L’astratta geometria delle rovine
Luisa Lambri sul tema della linea alla Thomas Dane Gallery di Napoli

La personale di Luisa Lambri (Como, 1969) negli spazi ottocenteschi della sede napoletana della Thomas Dane Gallery (Londra, Napoli) è un percorso costruito sulla linea, assunta dall’artista come coordinata visiva ed emotiva per scandagliare e interpretare il mondo sensibile. Tale direzione è dichiarata sin dal titolo della mostra «Linee. Lines», curata da Douglas Fogle e Hanneke Skerath e visitabile fino 2 ottobre.
Le prime due serie fotografiche sono il risultato del rapporto dell’artista con Napoli e i suoi dintorni. A Pompei, partecipando lo scorso autunno al progetto «Pompeii Commitment. Archaeological Matters» (ideato da Massimo Osanna e Andrea Viliani), l’artista osserva gli elementi decorativi lineari delle pitture a parete della Casa degli Amanti e della Casa di Giulia Felice.

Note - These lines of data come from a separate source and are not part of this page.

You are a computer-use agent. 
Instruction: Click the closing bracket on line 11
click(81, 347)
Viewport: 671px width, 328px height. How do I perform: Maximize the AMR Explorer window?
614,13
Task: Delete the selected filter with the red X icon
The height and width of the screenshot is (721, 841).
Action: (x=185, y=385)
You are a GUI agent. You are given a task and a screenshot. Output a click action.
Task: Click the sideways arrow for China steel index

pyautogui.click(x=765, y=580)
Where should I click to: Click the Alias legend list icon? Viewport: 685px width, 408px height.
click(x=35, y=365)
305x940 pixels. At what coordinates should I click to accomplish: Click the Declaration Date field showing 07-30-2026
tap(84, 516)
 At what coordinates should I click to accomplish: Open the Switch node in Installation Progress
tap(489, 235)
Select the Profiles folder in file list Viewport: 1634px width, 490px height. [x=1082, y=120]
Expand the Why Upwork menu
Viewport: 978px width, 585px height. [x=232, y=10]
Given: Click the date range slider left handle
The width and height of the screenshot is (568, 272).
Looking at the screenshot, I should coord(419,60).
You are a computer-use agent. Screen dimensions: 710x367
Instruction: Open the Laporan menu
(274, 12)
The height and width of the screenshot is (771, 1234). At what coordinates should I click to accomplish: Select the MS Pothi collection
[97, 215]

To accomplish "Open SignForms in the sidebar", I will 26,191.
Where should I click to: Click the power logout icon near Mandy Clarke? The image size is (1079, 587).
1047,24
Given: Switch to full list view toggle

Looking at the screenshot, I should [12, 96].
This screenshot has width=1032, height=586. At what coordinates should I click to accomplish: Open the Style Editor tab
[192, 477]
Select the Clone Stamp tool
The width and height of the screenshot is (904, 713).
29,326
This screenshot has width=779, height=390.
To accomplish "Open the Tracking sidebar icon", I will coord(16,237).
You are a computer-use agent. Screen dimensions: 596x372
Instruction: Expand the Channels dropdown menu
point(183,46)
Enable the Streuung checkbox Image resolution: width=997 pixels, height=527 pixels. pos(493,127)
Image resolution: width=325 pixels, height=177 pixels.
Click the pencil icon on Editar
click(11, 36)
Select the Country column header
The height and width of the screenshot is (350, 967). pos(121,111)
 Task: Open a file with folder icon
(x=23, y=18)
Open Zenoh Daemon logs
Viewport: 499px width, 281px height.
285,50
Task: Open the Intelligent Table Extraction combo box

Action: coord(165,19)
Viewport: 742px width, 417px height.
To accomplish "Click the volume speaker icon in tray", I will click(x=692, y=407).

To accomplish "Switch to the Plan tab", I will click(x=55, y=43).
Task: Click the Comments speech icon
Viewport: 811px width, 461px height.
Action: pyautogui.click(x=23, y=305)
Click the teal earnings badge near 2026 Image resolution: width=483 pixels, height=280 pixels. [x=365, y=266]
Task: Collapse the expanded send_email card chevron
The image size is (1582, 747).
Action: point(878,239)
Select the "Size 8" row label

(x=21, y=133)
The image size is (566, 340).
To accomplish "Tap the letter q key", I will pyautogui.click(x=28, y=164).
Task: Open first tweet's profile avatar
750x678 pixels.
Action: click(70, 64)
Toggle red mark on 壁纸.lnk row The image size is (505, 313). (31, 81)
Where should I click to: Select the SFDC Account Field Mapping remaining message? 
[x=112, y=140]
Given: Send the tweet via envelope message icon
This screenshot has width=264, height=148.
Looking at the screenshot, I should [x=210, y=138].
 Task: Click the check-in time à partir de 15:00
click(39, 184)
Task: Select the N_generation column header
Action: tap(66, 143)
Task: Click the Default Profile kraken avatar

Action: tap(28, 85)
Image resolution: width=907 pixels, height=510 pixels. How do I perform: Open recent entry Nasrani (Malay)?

«A volte tutto ciò che rimane dei dipinti in queste rovine sono le linee delle stesse cornici che nella mia mente sono semplici e belle di per sé», afferma Luisa Lambri, scegliendo di restituire «un’astratta geometria delle rovine», da cui talvolta emergono motivi vegetali. A Napoli, invece, si concentra sul rapporto tra le linee asciutte degli armadi a muro disegnati nel 1953 da Gio Ponti per il Royal Continental Hotel di Napoli e le forme organiche delle venature del legno di radica con cui sono costruiti.
Il contrasto tra natura e cultura viene isolato ed esaltato con immagini fotografiche che creano un cortocircuito visivo, una nuova astrazione concettuale. L’artista opera in tal senso anche quando fotografa la finestra-oblò progettata nel 1961 dal designer milanese nel Parco dei Principi di Sorrento. L’interno/esterno della visione dalla finestra viene tradotto della Lambri in immagini sospese e fluttuanti in un campo nero.
Infine, le recenti indagini dell’artista sull’uso della luce e delle linee nelle installazioni ambientali del californiano Doug Wheeler (1937) e nei lavori del polacco Edward Krasinski (1925-2004) conducono all’emersione nelle immagini di una nuova linea d’orizzonte astratta e sensibile.